Emily Gephart is a historian of the Art and Visual Culture of the United States, with an emphasis on ecocriticism and on the history of perceptual psychology. She has a PhD from the Massachusetts Institute of Technology in the History, Theory and Criticism program, and holds a MA in Art History from Tufts University and a BA in Art History and Studio Art from Oberlin College.
Her research spans many forms of visual culture: she has published and presented on how new scientific approaches to the unconscious mind informed the work of American artists and critics in the early 20th century; on poetic satire and pictorial criticism of modernism in the 1916 Spectra hoax; on transatlantic encounters with the oceanic commons in art; on coordinated human and animal aesthetics in millinery fashion; and on the fabrication and perception of fly fishing lures, among other examples of 19th century 'ecologies of mind.'
Emily has presented her work at conferences including annual meetings of the College Art Association (2012, 2014, 2019); the History of Science Society (2014); the Nineteenth Century Studies Association (2015, 2016, 2018); the Association for the Study of Literature and the Environment (2019); and at symposia held in Amsterdam, Holland (2013), London, UK (2014), New York (2015), Toronto, (2018) and Princeton, NJ (2018).
Her published articles and reviews have appeared in journals such as Cabinet Magazine (2001); Imago Musicae: International Yearbook of Musical Iconography (2014-15); Nineteenth Century Art Worldwide (2015); The Bulletins of the Serving Library (2015 and 2016); American Studies Journal (2016); Panorama (2019); and William James Studies (2017); as well as in anthologies of essays devoted to fashion history and the architecture of modern department stores (2017).

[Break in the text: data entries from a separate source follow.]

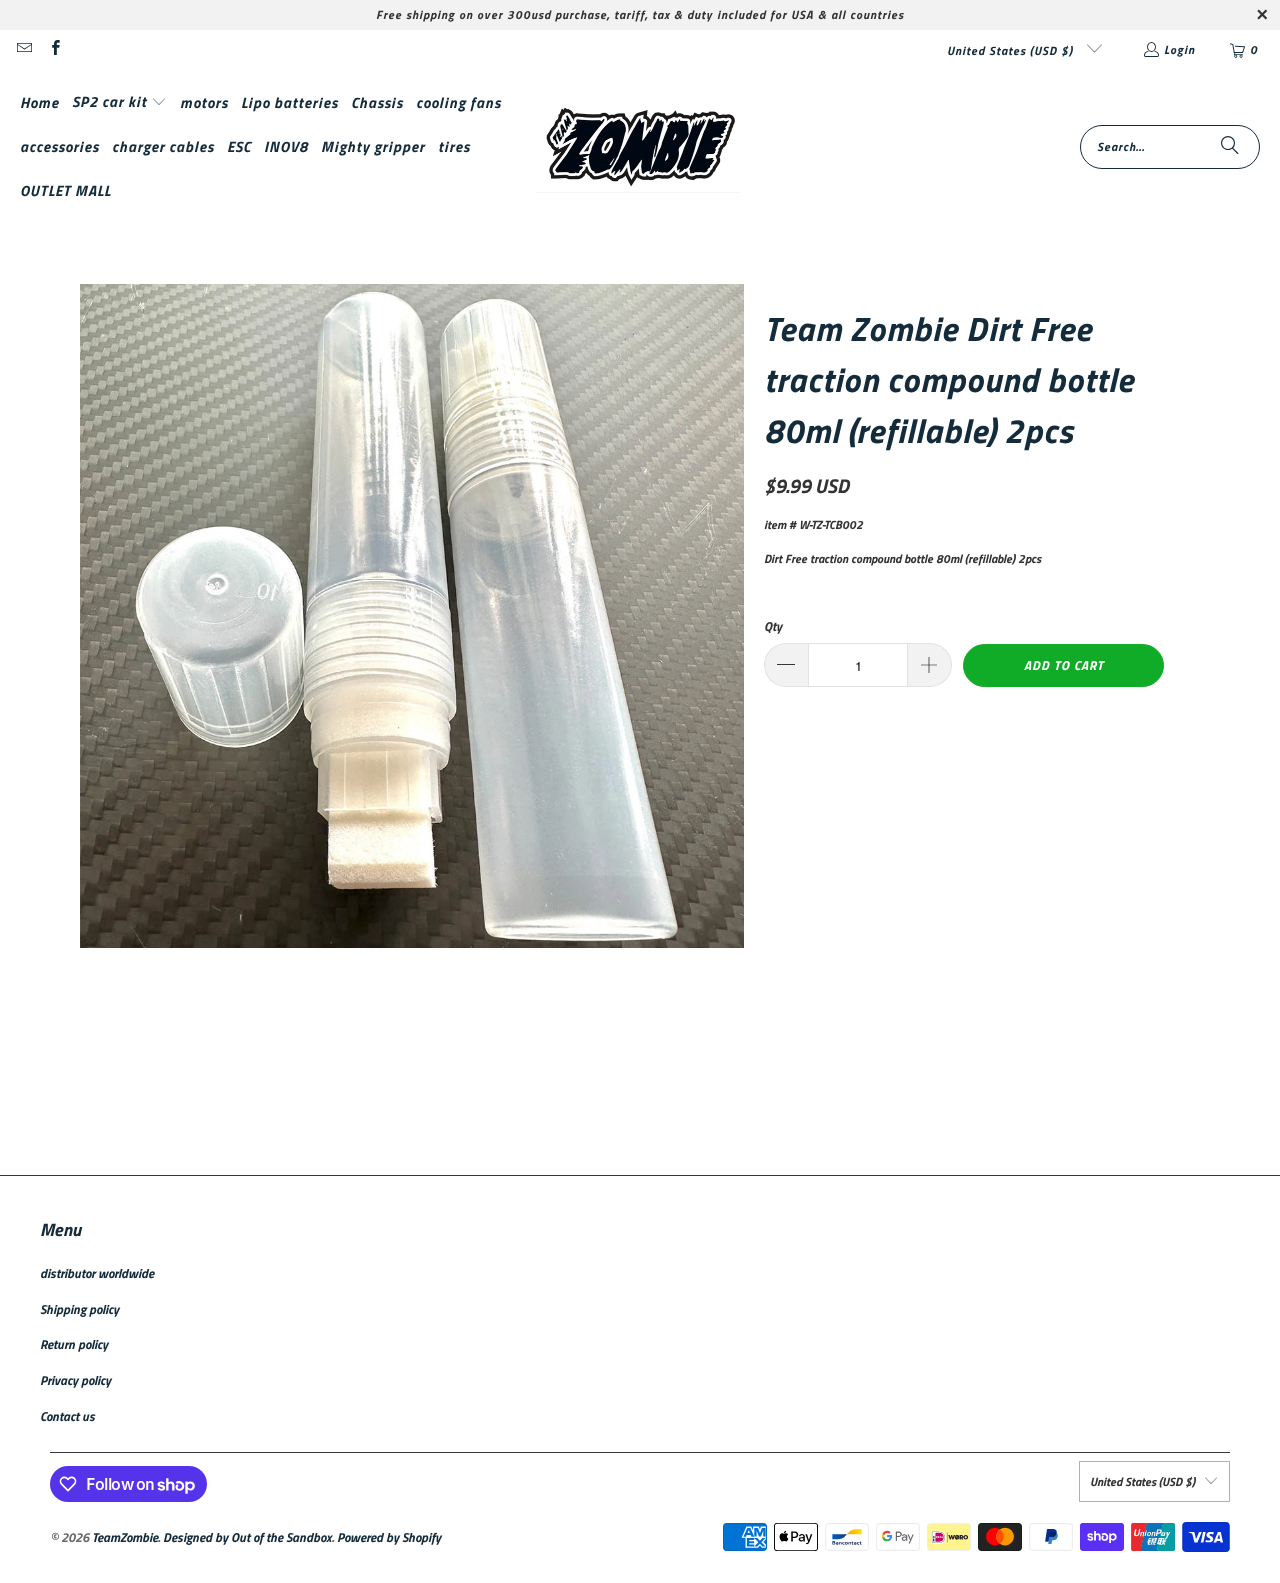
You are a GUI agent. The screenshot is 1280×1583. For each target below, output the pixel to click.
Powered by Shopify (389, 1537)
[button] (119, 102)
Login (1179, 49)
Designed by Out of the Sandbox (247, 1537)
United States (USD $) (1012, 50)
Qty (773, 626)
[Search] (1230, 147)
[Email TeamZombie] (23, 49)
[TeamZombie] (637, 147)
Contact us (67, 1416)
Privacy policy (75, 1380)
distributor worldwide (97, 1273)
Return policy (74, 1344)
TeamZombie (125, 1537)
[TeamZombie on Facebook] (53, 49)
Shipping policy (79, 1309)
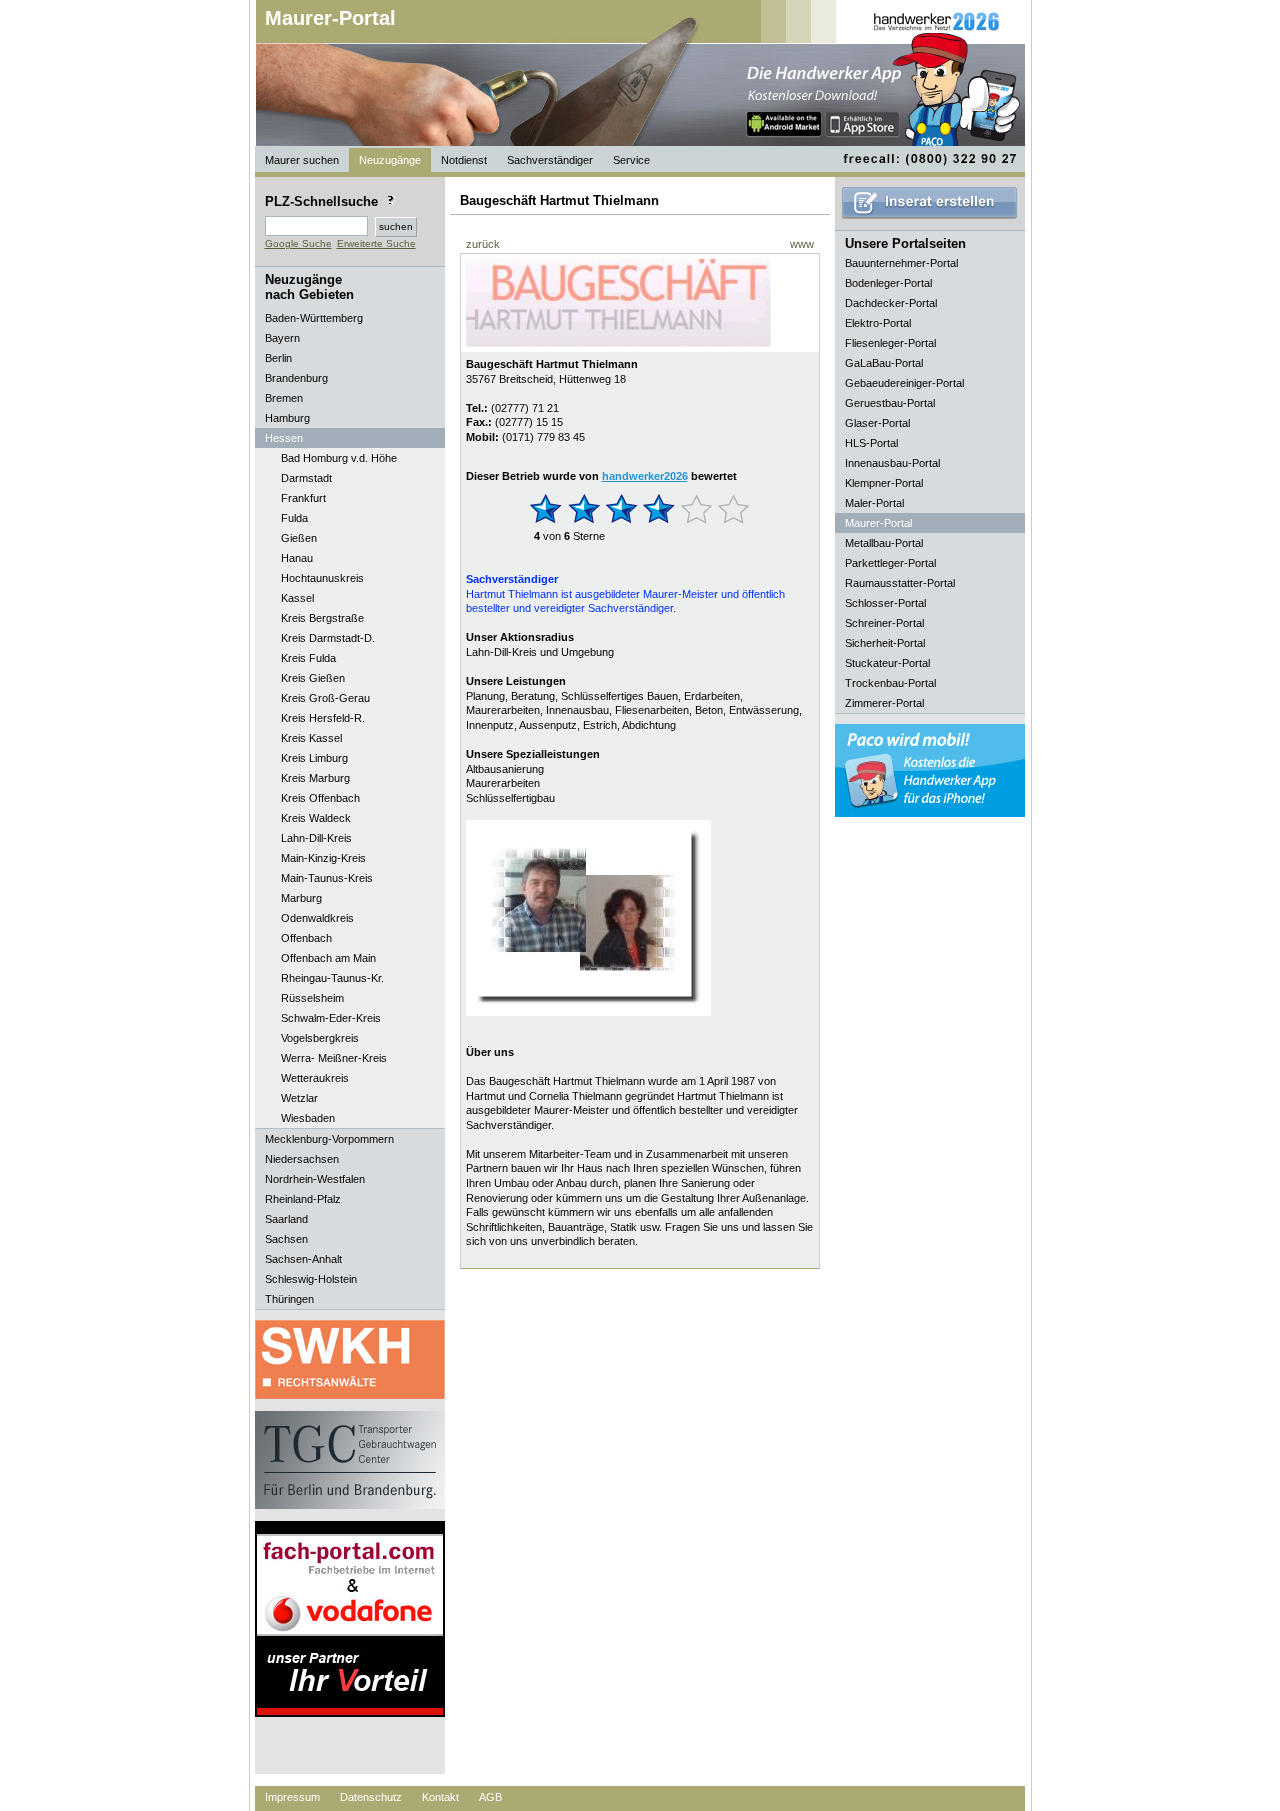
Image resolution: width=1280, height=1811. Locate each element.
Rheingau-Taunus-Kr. (332, 978)
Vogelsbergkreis (320, 1038)
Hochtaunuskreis (322, 578)
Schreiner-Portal (884, 623)
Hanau (297, 558)
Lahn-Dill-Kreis (316, 838)
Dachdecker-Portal (891, 303)
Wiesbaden (308, 1118)
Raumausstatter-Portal (900, 583)
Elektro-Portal (878, 323)
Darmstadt (306, 478)
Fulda (294, 518)
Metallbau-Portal (884, 543)
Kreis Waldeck (316, 818)
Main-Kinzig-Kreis (323, 858)
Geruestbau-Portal (890, 403)
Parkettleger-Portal (890, 563)
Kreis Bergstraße (322, 618)
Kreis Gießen (313, 678)
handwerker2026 (645, 476)
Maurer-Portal (330, 18)
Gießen (299, 538)
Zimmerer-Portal (884, 703)
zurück (483, 244)
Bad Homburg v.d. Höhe (339, 458)
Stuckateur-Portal (887, 663)
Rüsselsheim (312, 998)
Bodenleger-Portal (888, 283)
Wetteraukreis (315, 1078)
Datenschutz (371, 1797)
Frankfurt (303, 498)
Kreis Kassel (311, 738)
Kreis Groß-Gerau (325, 698)
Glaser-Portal (877, 423)
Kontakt (440, 1797)
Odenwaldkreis (317, 918)
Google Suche (298, 243)
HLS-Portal (871, 443)
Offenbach (306, 938)
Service (631, 160)
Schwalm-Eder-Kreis (331, 1018)
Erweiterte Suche (376, 243)
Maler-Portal (874, 503)
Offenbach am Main (328, 958)
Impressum (292, 1797)
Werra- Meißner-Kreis (334, 1058)
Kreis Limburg (314, 758)
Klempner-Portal (884, 483)
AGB (490, 1797)
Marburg (301, 898)
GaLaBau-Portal (884, 363)
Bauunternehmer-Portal (901, 263)
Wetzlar (299, 1098)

Her forthcoming co-authored essay, Confluence: Painting Seawater Across the Nineteenth Century Atlantic in the anthology Picture Ecology: Art and Ecocriticism in Planetary Perspective, will be released by Yale University Press in November.
Her co-edited collection of essays, entitled Ecocriticism and the Anthropocene in Nineteenth Century Visual Culture, was published by Routledge in 2019.
Professor Gephart's courses focus on the social and intellectual contexts for all forms of American and modern art; she teaches on visual studies; on landscape, nature and ecology; on the dynamic global origins of modernism; on art and identity in the United States in the 19th and 20th centuries; on narrating contemporary art’s emerging histories; and on interpretive critical methodologies. In addition to teaching in the Visual and Material Studies program at the SMFA, she has taught in the Tufts Department of Art and Art History, and in ILVS.